Mr. Morris is given an extraordinary opportunity to witness heart surgery in Columbia Presbyterian Med Center. He not only observes high risks heart transplants or both adult and peds, but he also gets to "learn" from the gifted, steady & stalwart hands of doctors Craig Smith, Mehmet Oz, Jan Quaegebeur, & their team of "super-fellow" MDs, anesthesiologists, perfusionists, PAs, OR nurses & cardiac nurses. The book is not only gives a brief glimpse into the mastery of cardiothoracic surgery, but includes very real consequences its failures- return surgeries in already high risk patients, the double heartbreak of unsuccessful transplant in a peds case, for examples. Mr. Morris also gives us insight into where the specialty is moving - cardiac radio-intervention/surgeon is the product of the cardiac and radiology specialty: minimally invasive cardiac procedures to open arterial blockages vs open chest or "on pump" CABGs.
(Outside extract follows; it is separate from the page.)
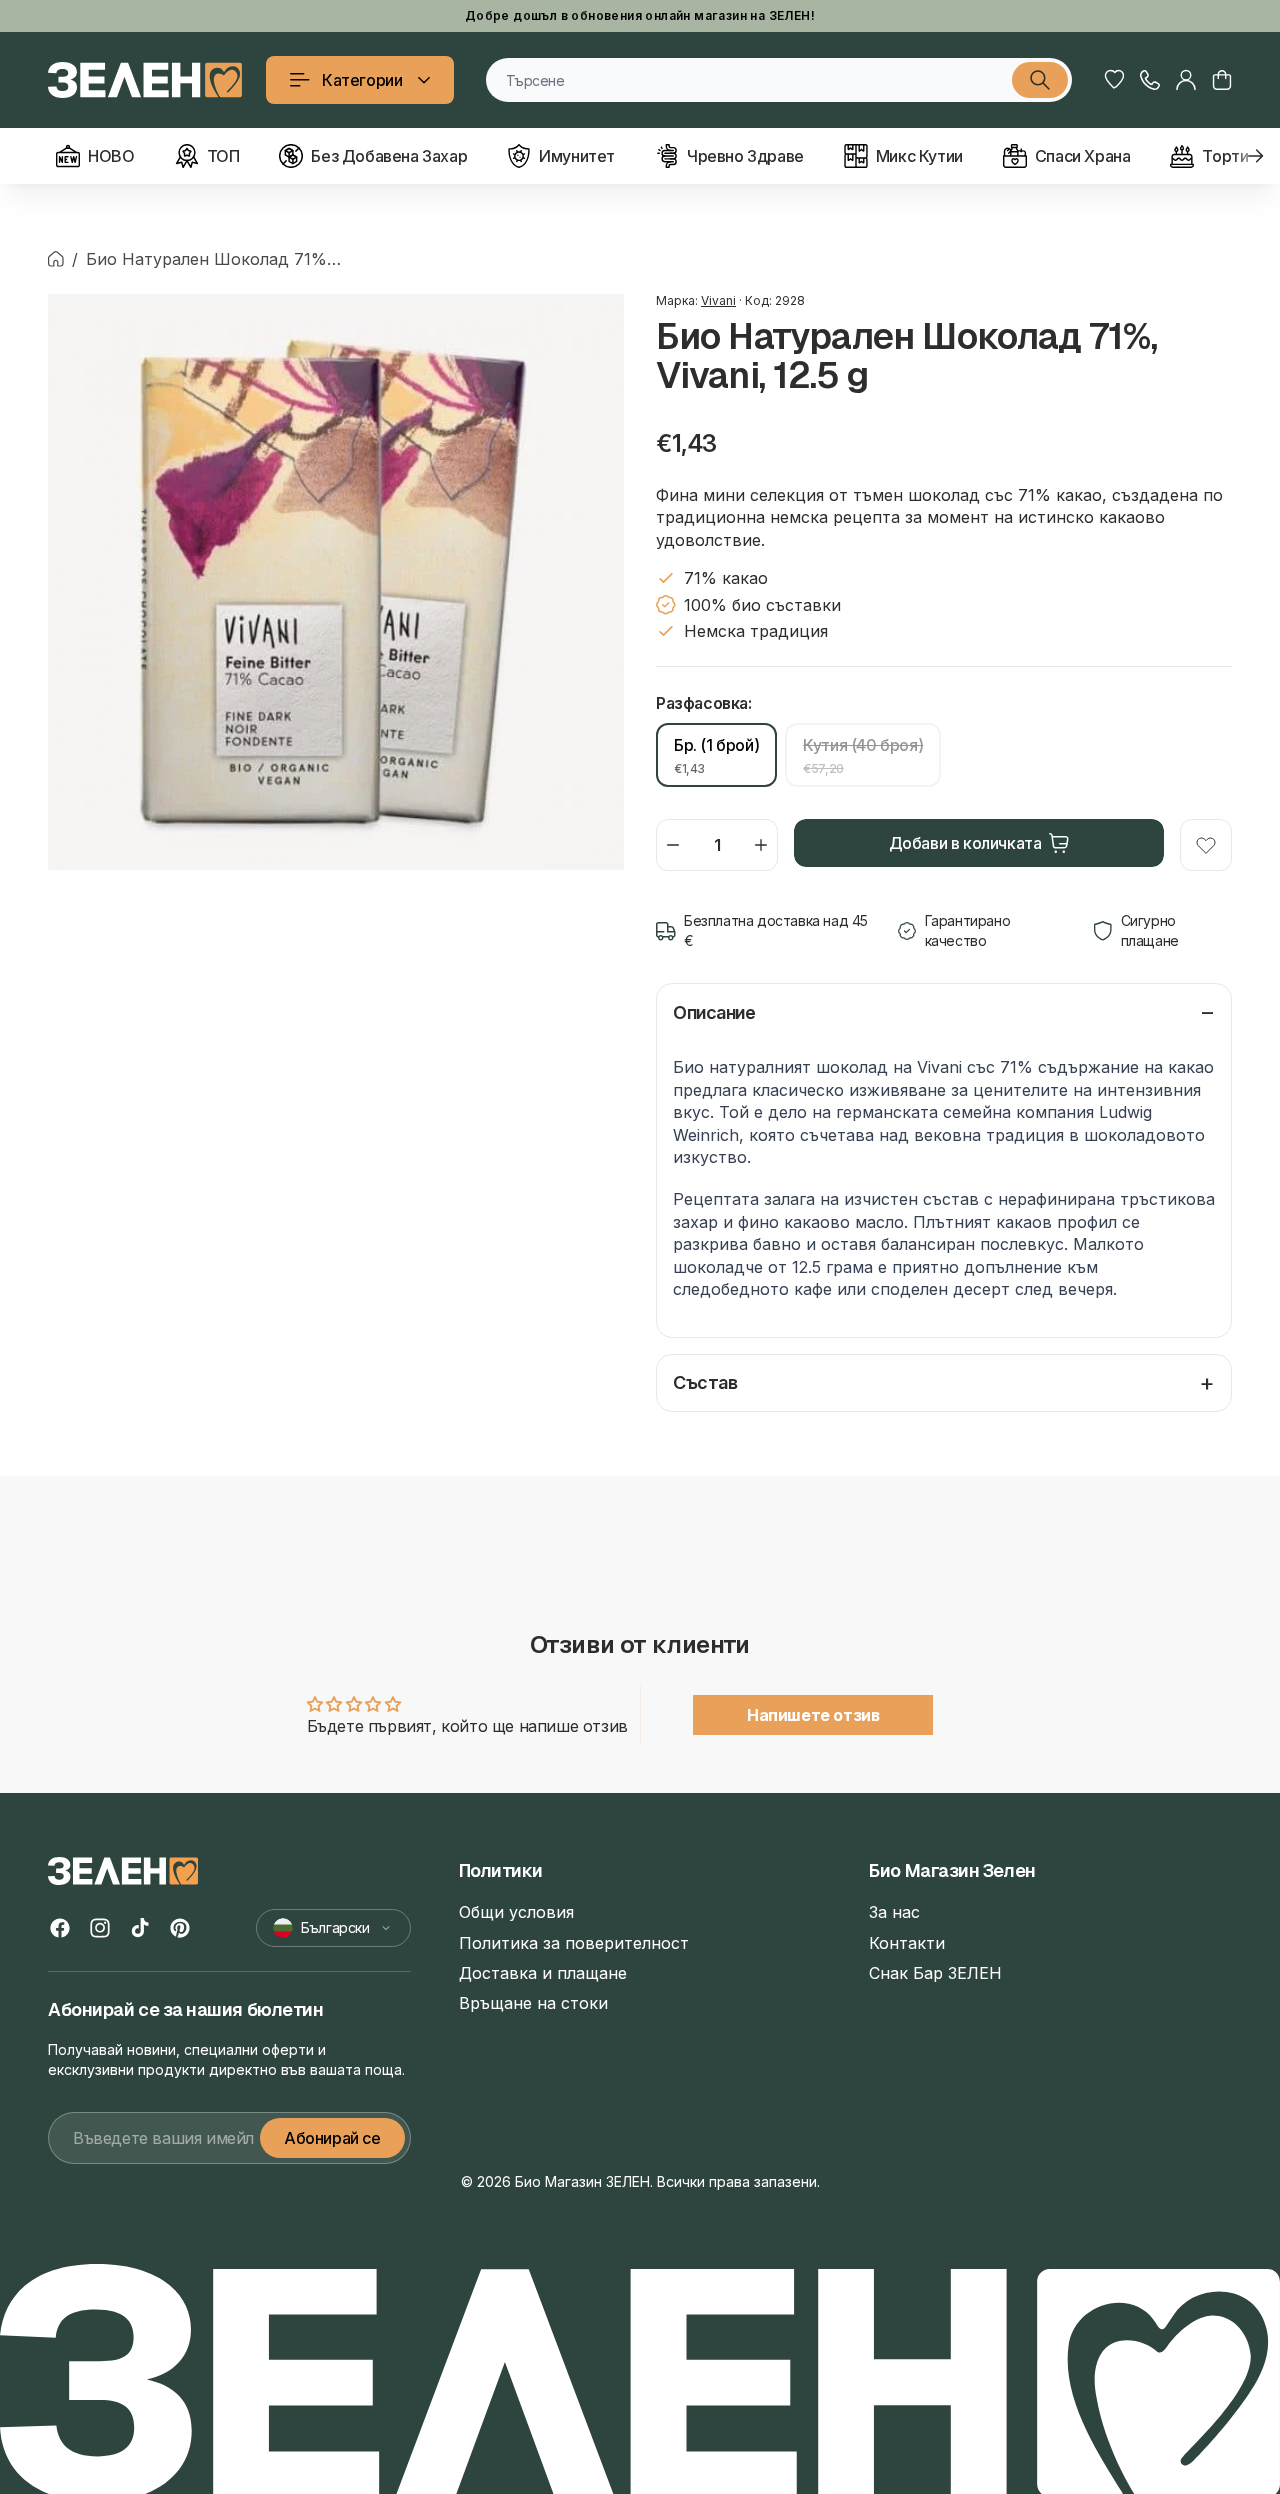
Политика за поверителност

Morris also discusses the shortcomings despite all the technical & medical wizardry. Its is a risky surgery with high mortality, hence the weekly Mortality & Morbidity (M&M) conferences. The specialty also relies research on while it comes under the fire of the very research which questions known established practice (ie studies of approtinin use in surgery).
Finally, Morris also addresses familiar issues of money & health care policy, practice standardization, & the medical industrial complex & its myriad payers & players; and brief paragraphs on medicare/medicare. The book was published in 2008, but leaves us with the heaviest, & most haunting question in everyone's mind - can we do better?